When we are open, our fragments/compartments are allowed to come to the surface. As they come to the surface, they bring many things with them relating to the specific subconscious pattern that created that fragment/compartment.


There are three main things they bring with them:


  1. Fear

  2. Emotions

  3. Thought Patterns/Defense Mechanisms


Therefore, when we talk about being open to these unloved parts of ourselves, we are referring to:


  1. Openness to being present with our fears

  2. Openness to feeling all emotions (especially "bad" emotions)

  3. Openness to surrendering defense mechanisms


As a compartment comes to the surface, there is no telling what you may encounter or in what order you may encounter them. This depends on the way you programmed yourself to reject this part of yourself. You may experience a different mix of fear, emotions, and thought patterns each time. You may notice them in a different order each time.


Regardless of what you notice, it is very helping to practice breathing into whatever you notice. This refers to the act of being present with your breath regardless of where your attention goes. You will likely be attached to whatever fears, emotions, and thought patterns that surface. Therefore, be present with your breath as you breathe directly into these things.

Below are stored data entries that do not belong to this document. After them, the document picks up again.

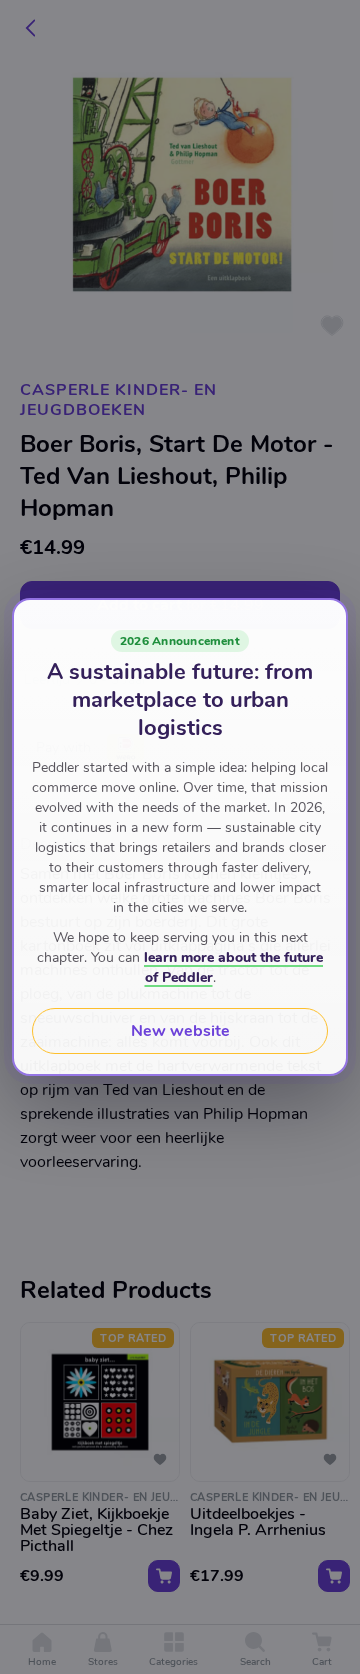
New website (180, 1031)
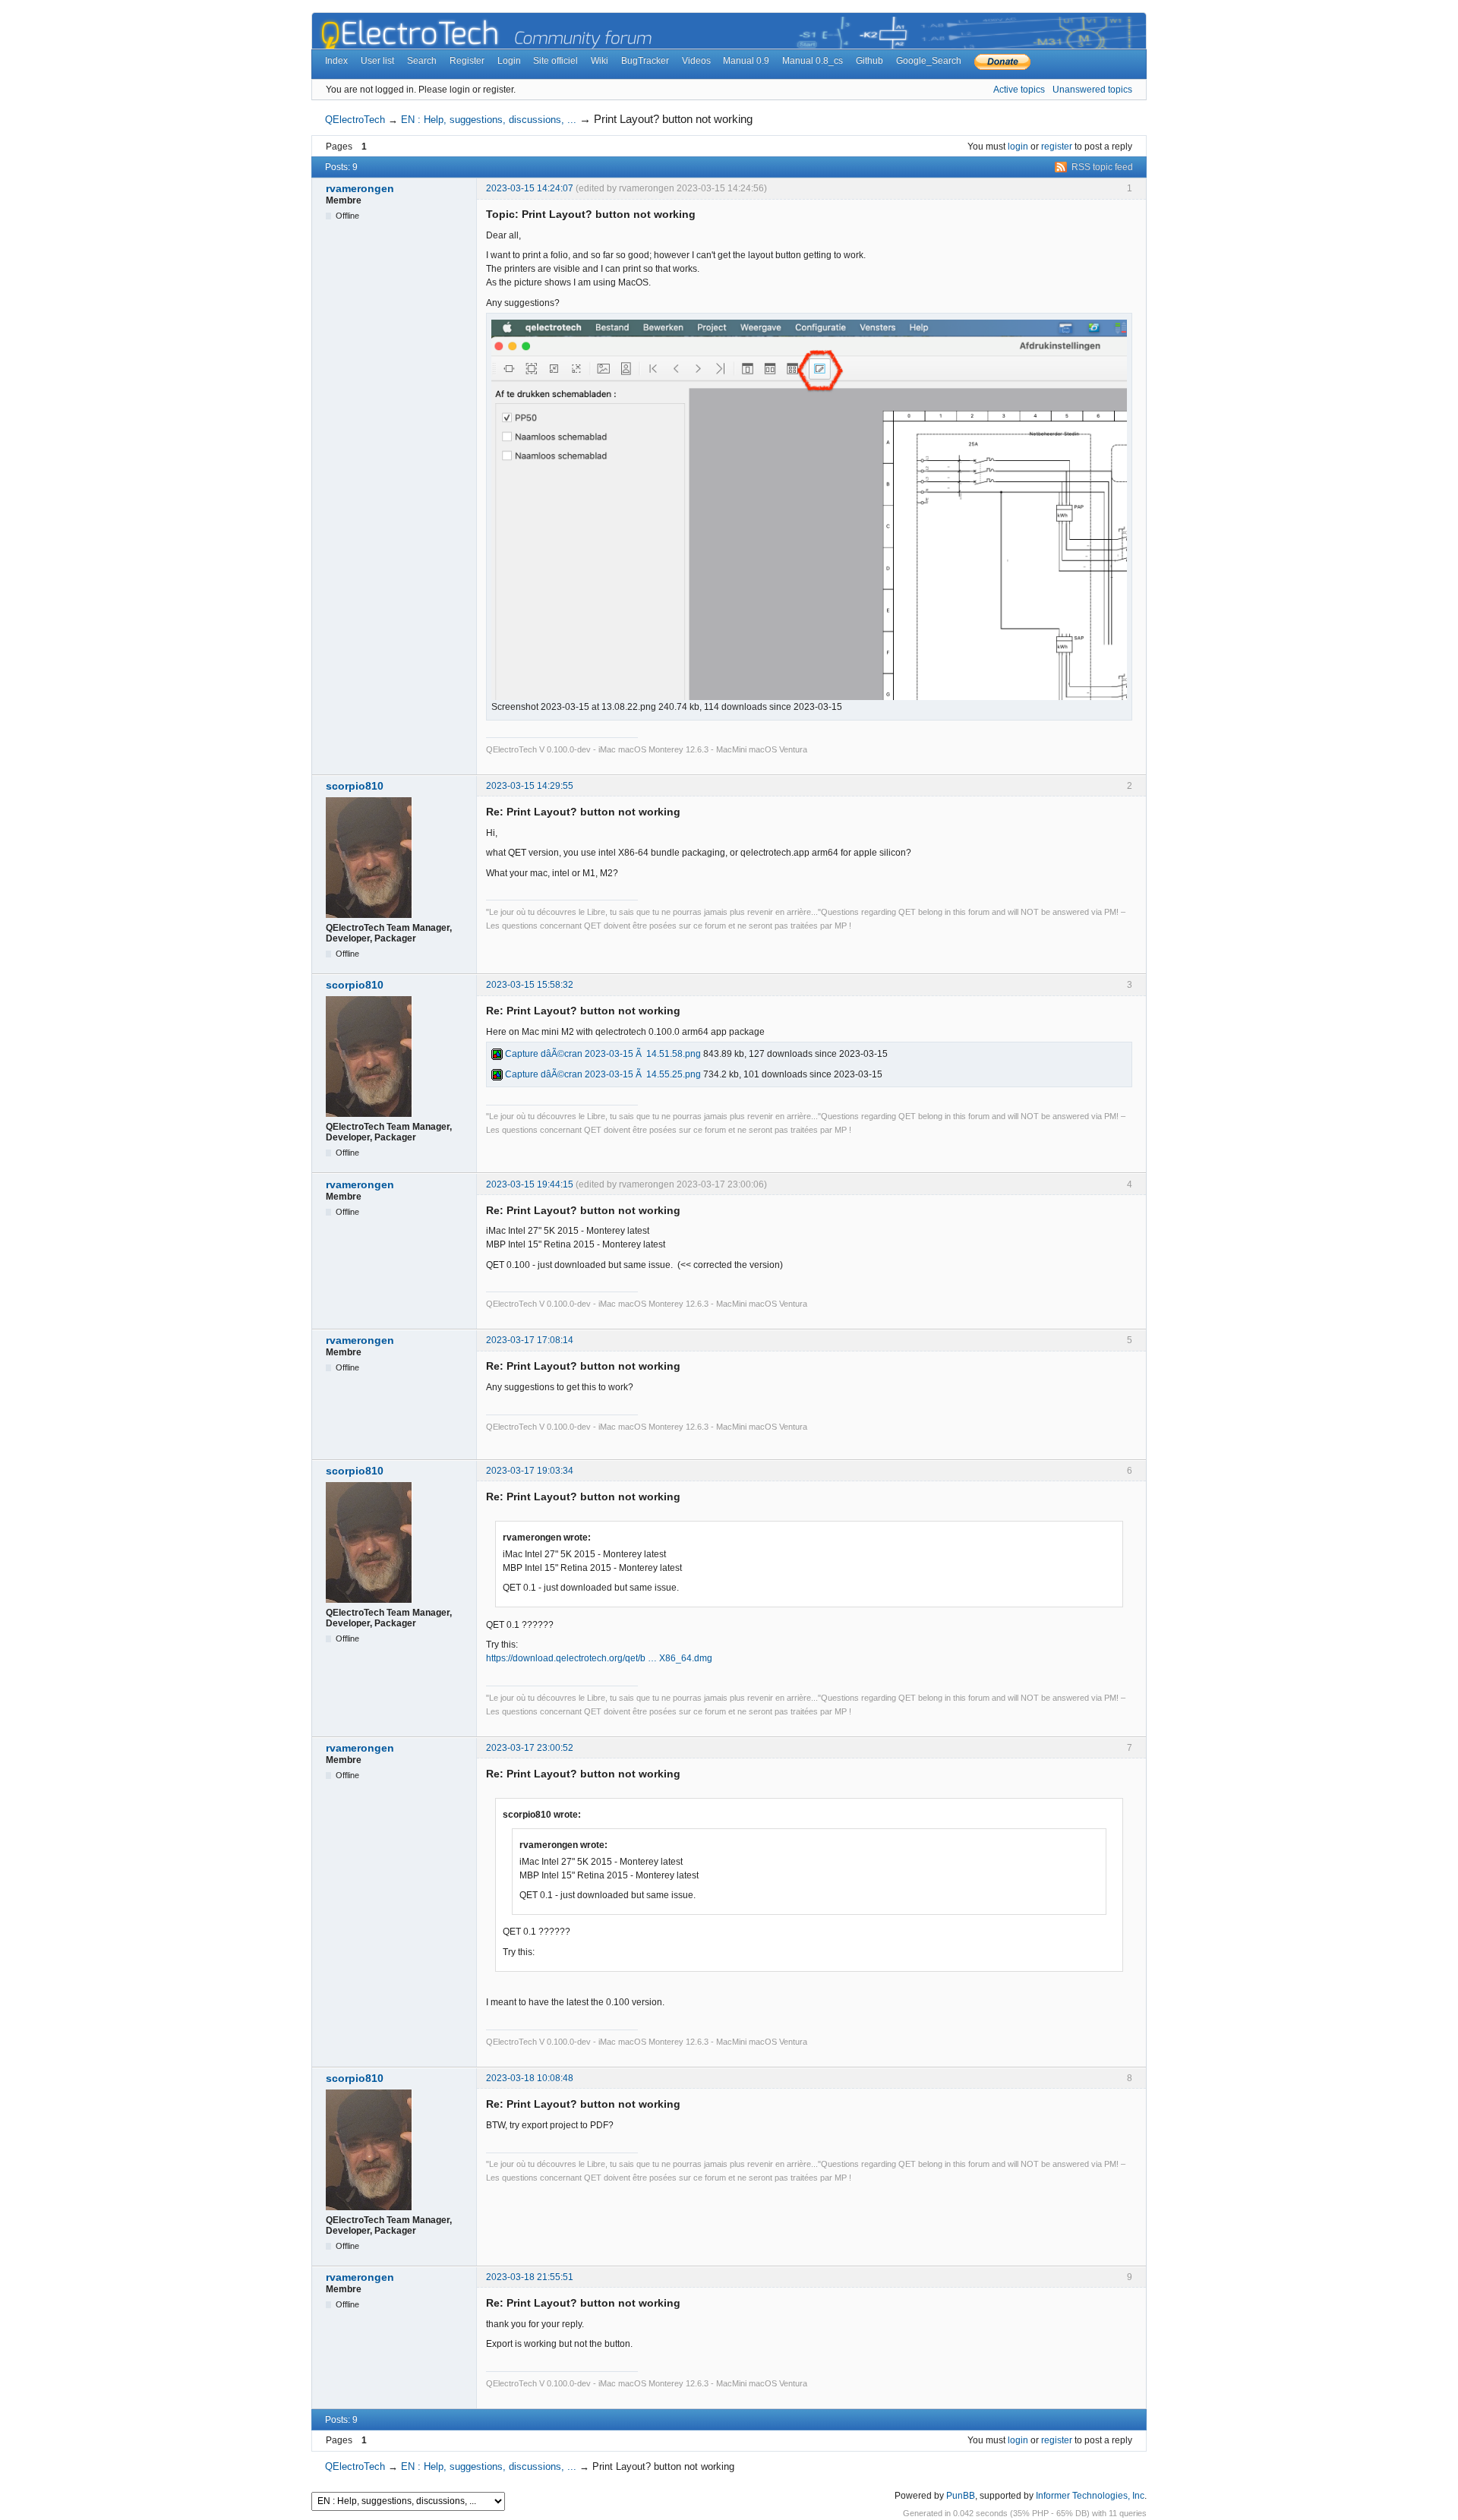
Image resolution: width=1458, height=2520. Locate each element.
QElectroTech (355, 119)
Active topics (1019, 89)
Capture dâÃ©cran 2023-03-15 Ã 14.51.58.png (602, 1054)
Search (422, 60)
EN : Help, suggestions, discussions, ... (488, 119)
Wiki (599, 60)
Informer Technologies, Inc (1090, 2495)
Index (336, 60)
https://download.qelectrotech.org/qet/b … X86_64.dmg (599, 1658)
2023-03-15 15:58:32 (529, 984)
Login (509, 60)
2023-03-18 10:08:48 (529, 2078)
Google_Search (928, 60)
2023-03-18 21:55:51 (529, 2277)
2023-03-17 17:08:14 (529, 1340)
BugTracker (645, 60)
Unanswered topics (1092, 89)
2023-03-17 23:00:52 (529, 1748)
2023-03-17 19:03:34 (529, 1470)
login (1018, 146)
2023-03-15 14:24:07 (529, 188)
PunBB (960, 2495)
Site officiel (555, 60)
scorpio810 (354, 786)
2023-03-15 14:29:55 (529, 786)
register (1056, 146)
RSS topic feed (1102, 167)
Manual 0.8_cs (812, 60)
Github (869, 60)
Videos (696, 60)
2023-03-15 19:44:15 (529, 1184)
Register (467, 60)
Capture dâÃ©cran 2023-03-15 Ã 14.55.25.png (602, 1074)
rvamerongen (360, 188)
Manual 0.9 (746, 60)
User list (377, 60)
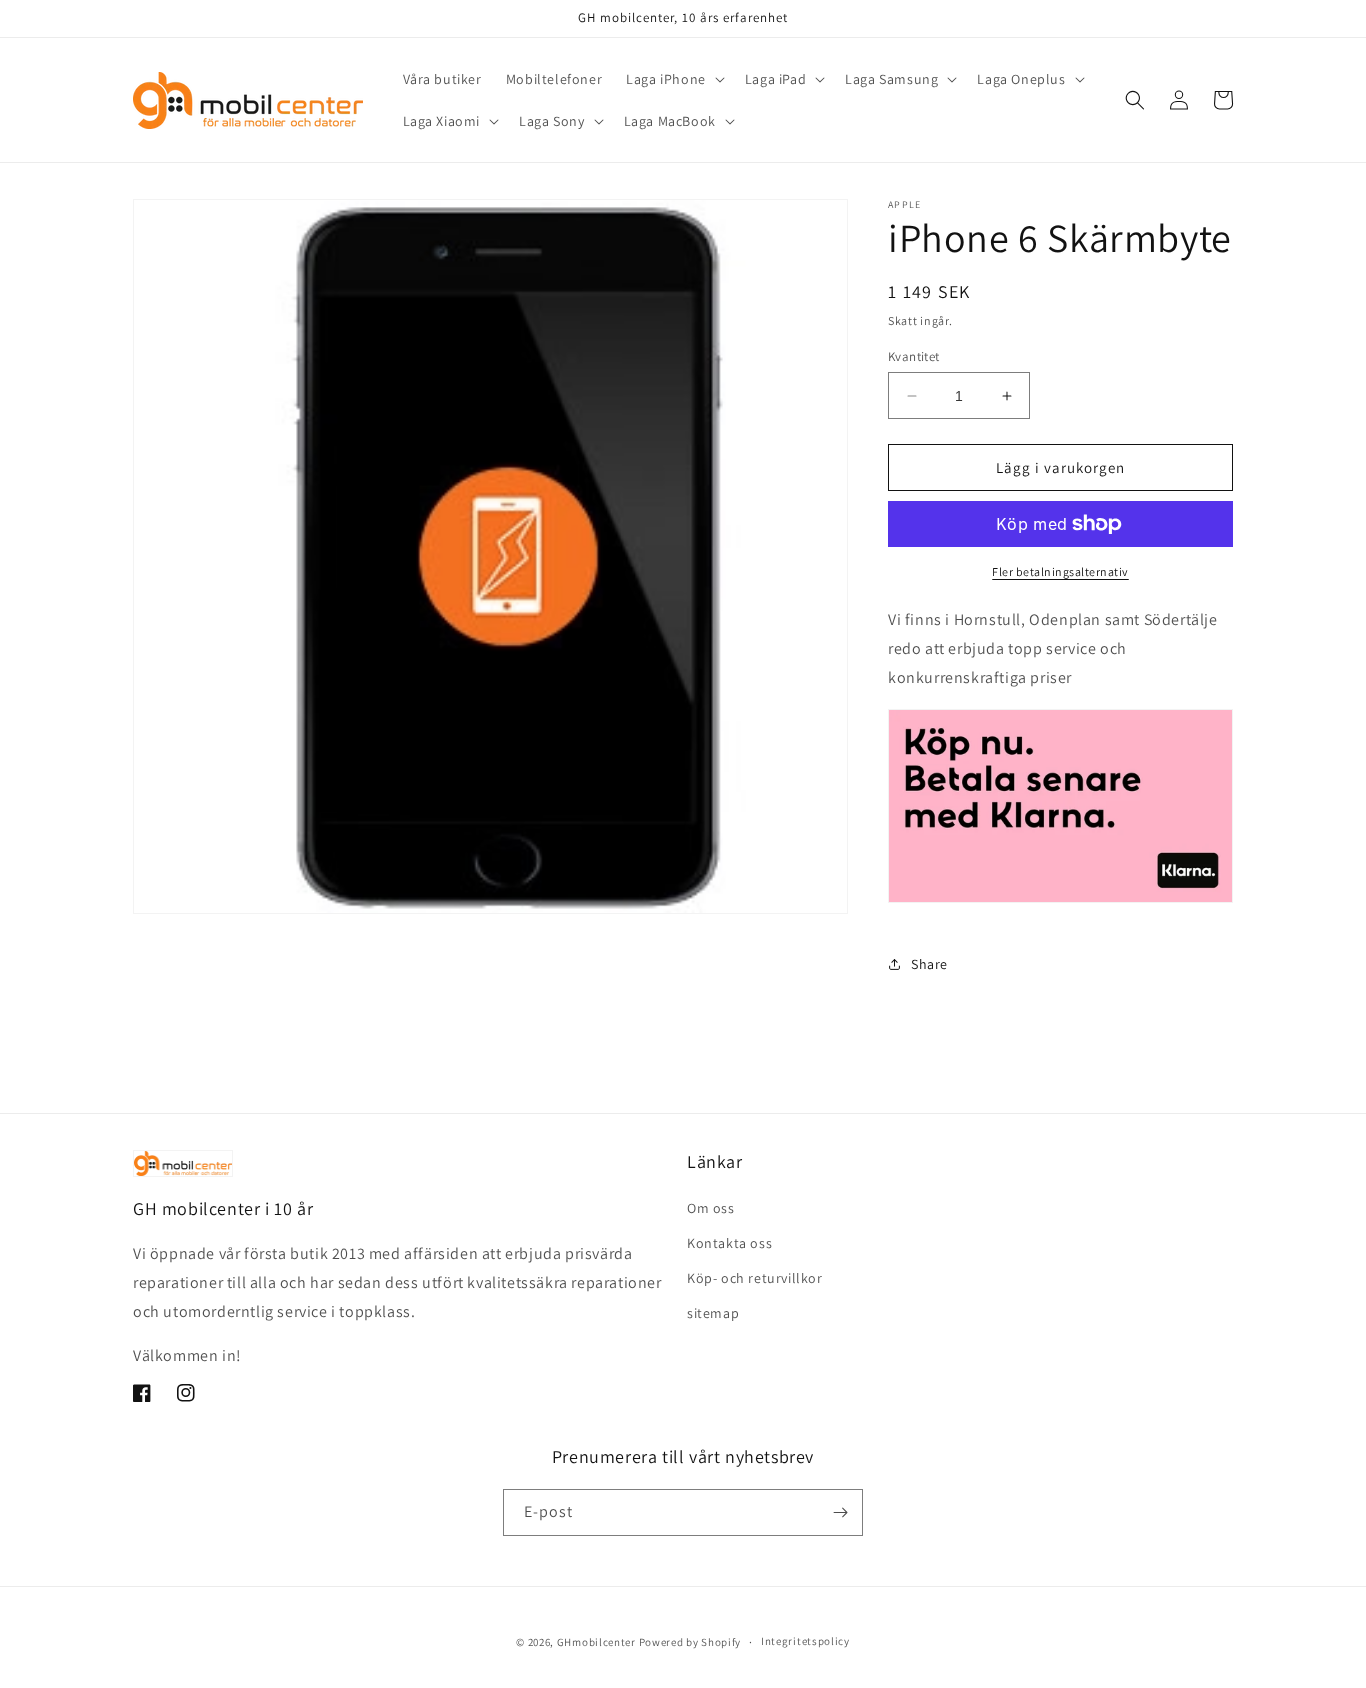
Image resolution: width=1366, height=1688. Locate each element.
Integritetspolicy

Despite the variance in what you may experience, there are some common themes.


Releasing Anger/Hatred

If the compartment that we are surfacing contains a subconscious pattern that contains many defense mechanisms (blame), it is very likely that we will experience anger/hatred.


If you feel angry, it typically means that some part of yourself is coming to the surface.


Since anger is a form of rejection, it consists of the same three aspects as rejection:

  1. Fear (Anger is always fear-based)

  2. Sadness (Anger guards against sadness)

  3. A defense mechanism (Anger is designed to protect us from pain)


In this way, releasing anger is as simple as:

  1. Being present with your fear/anxiety

  2. Feeling your sadness without judgment

  3. Surrendering your defense mechanisms (fight-or-flight)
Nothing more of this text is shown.